Present: Senators Talmadge (presiding) and Javits.
Also present: Langdon West, special counsel to the subcommittee; Darrell St. Claire, professional staff member; Robert S. McCain, professional staff member; and Sidney Kelley, Jr., administrative assistant to Senator Javits.
Senator TALMADGE. The subcommittee will come to order.
The first witness on the agenda is Mrs. John Howland Snow, president, National Association of Pro America, New Canaan, Conn.
Mrs. Snow, please sit here and proceed when you are ready. STATEMENT OF MRS. JOHN HOWLAND SNOW, PRESIDENT, NA
TIONAL ASSOCIATION OF PRO AMERICA, NEW CANAAN, CONN.
Mrs. Snow. Mr. Chairman and members of the subcommittee hearing testimony on proposed amendments to Senate rule XXII, I am appearing here on behalf of the board of directors of the National Association of Pro America to oppose any amendment to Senate rule XXII which would limit floor debate.
We oppose limitation of debate on any specific question or legislation except, as presently provided in the rules, upon an affirmative vote of two-thirds of the membership of the Senate. Our opposition is based upon principle, and not upon the anticipation of debate or vote upon any particular or specific legislation introduced or pending before either of the Houses of Congress.
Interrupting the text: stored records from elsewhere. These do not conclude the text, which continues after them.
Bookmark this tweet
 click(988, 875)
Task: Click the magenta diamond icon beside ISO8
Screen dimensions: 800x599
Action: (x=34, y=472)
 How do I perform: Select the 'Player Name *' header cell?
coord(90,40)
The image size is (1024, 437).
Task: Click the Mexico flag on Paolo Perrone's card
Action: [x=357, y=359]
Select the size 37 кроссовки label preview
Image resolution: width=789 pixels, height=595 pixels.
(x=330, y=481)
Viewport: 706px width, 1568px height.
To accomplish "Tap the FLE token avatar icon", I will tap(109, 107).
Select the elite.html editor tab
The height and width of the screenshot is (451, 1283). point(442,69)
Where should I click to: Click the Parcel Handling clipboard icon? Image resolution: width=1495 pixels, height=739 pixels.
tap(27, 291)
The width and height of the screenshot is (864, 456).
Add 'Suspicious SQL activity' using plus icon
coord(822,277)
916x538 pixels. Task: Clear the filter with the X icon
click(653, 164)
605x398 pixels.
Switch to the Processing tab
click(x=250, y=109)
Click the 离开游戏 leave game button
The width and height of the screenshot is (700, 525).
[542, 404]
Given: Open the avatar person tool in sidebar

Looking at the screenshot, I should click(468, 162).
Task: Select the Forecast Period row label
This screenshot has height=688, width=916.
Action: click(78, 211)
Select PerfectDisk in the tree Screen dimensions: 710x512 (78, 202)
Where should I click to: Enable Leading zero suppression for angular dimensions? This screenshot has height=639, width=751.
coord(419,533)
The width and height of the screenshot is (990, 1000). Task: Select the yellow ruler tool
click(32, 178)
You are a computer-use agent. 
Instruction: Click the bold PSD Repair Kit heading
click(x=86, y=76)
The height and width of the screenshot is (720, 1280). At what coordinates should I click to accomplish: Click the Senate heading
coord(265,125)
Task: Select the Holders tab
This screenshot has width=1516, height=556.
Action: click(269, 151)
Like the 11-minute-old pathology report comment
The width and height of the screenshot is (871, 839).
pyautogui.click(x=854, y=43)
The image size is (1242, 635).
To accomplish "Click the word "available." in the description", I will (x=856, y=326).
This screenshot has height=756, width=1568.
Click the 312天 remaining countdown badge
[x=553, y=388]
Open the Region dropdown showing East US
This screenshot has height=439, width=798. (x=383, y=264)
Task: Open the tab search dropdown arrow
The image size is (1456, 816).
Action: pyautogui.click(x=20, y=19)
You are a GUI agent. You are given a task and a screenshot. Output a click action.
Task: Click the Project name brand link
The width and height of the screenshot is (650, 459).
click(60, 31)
Insofar as my research has revealed, the United States Senate is the only deliberative legislative body in the world today which has unlimited debate, and the freedom of its Members to express views which may happen to be minority views—with resultant opportunity for the sovereign people to become informed about legislation, gives our Senate one of its greatest strengths. It is this opportunity to prevent precipitous and not fully considered action which lends to our Senate the prestige it has gained for protecting each segment of our population at all times.
Our Founding Fathers well knew that it was essential for us to have a body such as this Senate, and in contrast to our House of Representatives provided that its Members have longer tenure of office, a change of but one-third of its membership in each biennium, graver attitudes and, as a whole, longer experience—while still being responsible to the electorate. This gave a balanced stability to our two Houses, and we believe that the full and unlimited debate, peculiar to this body, is a priceless factor in that balance and in that stability. And equally, it is important and necessary that this particular body have its rules so arranged that any impetuous or occasional hasty decision may be forestalled, and that should any Member of the Senate feel that if a proposed action were sufficiently understood, the vote would or could be different, he may with the consent of his colleagues explain and explore all the avenues and evidence to insure such understanding.
Believing wholeheartedly in representative processes, we, the National Association of Pro America, hold firmly to the wisdom and principle of complete freedom of discussion, not to be limited unless and until two-thirds of the Senate agree that debate has been sufficiently prolonged and adequately informative that it should be terminated for the purpose of voting; and that no legislation, however much subjected to hearings or debate in its assigned committee, should be brought out on the floor with debate of 96 Senators "limited under the rule.”
This may be proper in another body, where the large membership alone requires procedures not consonant with a body composed of no more than two spokesmen for each State; the Senate must, we feel, guard its peculiar procedures, which if not retained, could come to make of it little more than a smaller, but second, House.
We know, as the distinguished Senators know, that a majority is by no means always right; but we believe, as we are sure you believe, that an informed majority is usually right, and we are ready to see our country's destiny in the hands of an informed two-thirds membership of the Senate.
The National Association of Pro America is more than willing on occasion to see the price paid, the time lag which must be the inevitable result, in order to preserve untrammeled the right of unrestricted debate which distinguishes the Senate of these United States from every other deliberative body in the world.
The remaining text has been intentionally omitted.